EXCERPT PROVIDED >>
• • • • • • •
Pageviews and uniques are not the favored digital metrics they used to be, but as they fell roughly 20% earlier this year at local newspaper sites, the decline sent a chill through the industry.
In a year of soft advertising and rising newsprint and delivery costs, reduced traffic creates an unwelcome added challenge. Programmed ad placements are still sold by total impressions, so less traffic translates to less revenue. A traffic decline also reduces the number of prospective customers who can be started on the path to paid digital subscriptions.
Matt Lindsay, whose Mather Economics is a leading consultancy on strategy for building digital revenue, told me the situation is not quite as dire as it may look. “The fact that pageviews are down is not a bad thing,” he emailed, “if the long-term value of their users … is going up. We did some math a while back and the breakeven point was about 4:1 — that is, you can lose four anonymous low-value users if you get one high-value known user.”
• • • • • • •
DATA LISTING >>

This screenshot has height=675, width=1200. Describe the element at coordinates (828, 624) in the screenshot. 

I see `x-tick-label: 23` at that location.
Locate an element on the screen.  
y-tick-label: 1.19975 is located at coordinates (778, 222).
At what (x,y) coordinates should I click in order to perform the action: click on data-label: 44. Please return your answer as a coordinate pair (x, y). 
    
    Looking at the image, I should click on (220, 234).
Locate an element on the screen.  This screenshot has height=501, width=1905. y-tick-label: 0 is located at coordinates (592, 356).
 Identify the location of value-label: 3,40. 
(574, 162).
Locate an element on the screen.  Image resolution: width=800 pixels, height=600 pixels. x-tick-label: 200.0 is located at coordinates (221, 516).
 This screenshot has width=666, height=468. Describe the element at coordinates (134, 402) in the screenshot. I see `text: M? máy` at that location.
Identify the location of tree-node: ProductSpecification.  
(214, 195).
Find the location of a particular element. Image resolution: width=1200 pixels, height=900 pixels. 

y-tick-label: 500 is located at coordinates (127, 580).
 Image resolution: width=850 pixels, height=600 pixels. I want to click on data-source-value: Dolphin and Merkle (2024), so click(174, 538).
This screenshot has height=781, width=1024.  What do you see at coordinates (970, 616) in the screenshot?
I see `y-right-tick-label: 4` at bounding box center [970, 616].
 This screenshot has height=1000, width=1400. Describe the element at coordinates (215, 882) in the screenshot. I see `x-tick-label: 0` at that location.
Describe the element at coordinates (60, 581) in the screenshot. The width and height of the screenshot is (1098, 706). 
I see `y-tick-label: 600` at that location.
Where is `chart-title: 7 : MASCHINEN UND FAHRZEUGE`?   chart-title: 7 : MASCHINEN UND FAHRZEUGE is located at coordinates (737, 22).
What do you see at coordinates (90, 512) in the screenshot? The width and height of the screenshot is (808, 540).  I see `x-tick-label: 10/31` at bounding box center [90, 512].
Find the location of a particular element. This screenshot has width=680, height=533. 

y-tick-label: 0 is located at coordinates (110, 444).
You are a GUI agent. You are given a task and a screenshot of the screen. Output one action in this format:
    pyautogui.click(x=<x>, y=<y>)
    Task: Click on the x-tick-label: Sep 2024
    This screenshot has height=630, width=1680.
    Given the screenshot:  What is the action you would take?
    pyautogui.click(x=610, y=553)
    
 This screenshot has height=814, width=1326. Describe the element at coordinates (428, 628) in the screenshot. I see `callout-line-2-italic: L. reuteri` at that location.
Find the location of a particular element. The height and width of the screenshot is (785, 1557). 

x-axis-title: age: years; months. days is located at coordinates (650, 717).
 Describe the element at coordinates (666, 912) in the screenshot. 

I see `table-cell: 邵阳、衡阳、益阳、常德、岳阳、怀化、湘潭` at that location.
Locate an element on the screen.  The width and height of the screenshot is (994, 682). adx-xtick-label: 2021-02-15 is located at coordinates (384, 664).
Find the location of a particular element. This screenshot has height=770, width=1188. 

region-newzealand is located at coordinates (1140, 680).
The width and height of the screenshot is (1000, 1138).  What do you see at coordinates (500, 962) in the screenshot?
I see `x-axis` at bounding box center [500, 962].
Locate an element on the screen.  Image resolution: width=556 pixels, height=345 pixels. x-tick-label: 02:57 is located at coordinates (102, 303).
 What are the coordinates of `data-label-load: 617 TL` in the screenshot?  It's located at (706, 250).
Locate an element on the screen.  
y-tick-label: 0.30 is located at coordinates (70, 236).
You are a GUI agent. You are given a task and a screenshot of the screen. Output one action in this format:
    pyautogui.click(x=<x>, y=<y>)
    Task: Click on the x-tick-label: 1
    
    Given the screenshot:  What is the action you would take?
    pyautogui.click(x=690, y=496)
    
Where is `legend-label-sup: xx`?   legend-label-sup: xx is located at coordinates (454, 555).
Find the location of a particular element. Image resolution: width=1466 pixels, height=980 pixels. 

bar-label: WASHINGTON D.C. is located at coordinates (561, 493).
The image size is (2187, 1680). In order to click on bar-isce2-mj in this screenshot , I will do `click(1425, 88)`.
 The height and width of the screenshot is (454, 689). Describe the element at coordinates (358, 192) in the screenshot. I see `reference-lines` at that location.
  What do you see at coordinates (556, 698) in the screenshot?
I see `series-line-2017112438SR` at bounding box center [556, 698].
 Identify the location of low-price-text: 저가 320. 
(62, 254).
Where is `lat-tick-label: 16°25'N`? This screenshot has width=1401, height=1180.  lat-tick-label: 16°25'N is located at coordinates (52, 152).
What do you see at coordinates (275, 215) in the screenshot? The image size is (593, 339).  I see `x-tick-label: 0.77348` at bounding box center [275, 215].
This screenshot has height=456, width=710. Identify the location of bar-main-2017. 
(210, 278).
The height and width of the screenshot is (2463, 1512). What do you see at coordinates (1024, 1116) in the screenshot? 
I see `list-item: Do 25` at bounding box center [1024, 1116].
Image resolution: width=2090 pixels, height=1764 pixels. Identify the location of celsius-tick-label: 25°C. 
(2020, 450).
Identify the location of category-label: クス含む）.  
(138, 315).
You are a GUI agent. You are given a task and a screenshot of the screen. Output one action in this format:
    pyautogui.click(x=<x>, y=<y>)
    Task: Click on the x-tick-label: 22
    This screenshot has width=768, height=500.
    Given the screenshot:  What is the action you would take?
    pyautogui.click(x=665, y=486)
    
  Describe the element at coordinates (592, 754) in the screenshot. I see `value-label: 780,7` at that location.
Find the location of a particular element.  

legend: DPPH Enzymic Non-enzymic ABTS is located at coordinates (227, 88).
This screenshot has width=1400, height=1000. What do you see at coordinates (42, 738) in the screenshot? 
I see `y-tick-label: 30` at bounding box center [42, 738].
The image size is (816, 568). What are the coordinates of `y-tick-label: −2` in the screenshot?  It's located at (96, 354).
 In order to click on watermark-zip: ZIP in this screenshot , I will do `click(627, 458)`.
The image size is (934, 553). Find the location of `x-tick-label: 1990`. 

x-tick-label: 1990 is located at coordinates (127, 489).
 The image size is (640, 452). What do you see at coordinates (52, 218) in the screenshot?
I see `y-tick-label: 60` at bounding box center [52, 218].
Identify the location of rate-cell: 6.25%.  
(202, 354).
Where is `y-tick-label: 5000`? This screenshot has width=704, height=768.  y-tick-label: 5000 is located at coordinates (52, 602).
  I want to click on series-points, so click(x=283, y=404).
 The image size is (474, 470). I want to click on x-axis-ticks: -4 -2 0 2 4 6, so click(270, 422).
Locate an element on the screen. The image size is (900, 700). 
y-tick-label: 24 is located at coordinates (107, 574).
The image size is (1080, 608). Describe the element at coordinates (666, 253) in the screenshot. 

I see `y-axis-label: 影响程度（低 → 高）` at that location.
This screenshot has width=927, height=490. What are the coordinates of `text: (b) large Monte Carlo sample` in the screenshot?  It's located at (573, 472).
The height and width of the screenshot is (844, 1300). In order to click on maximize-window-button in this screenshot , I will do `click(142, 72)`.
• • • • • • •
Pick up the text on falling local newspaper pageviews right after its last sentence and keep writing. The data has no connection to the text about local newspaper traffic.

Lindsay also did not think that tightening paywalls were the culprit for the plunge. “For most publishers, premium content is less than 25% of all articles and paywall rules are only impacting maybe 11% of users. These factors have some effect … but they are likely not a major reason for lower pageviews. The news cycle is the No. 1 reason.”
Several publishers I spoke with (who asked that their papers not be identified) saw more cause for worry. Fewer soft prospects coming to view an article or two will work over time to slow digital subscription growth, they said. And while programmatic digital advertising is not a huge revenue source for most, if it goes missing, already painful financial pressures increase.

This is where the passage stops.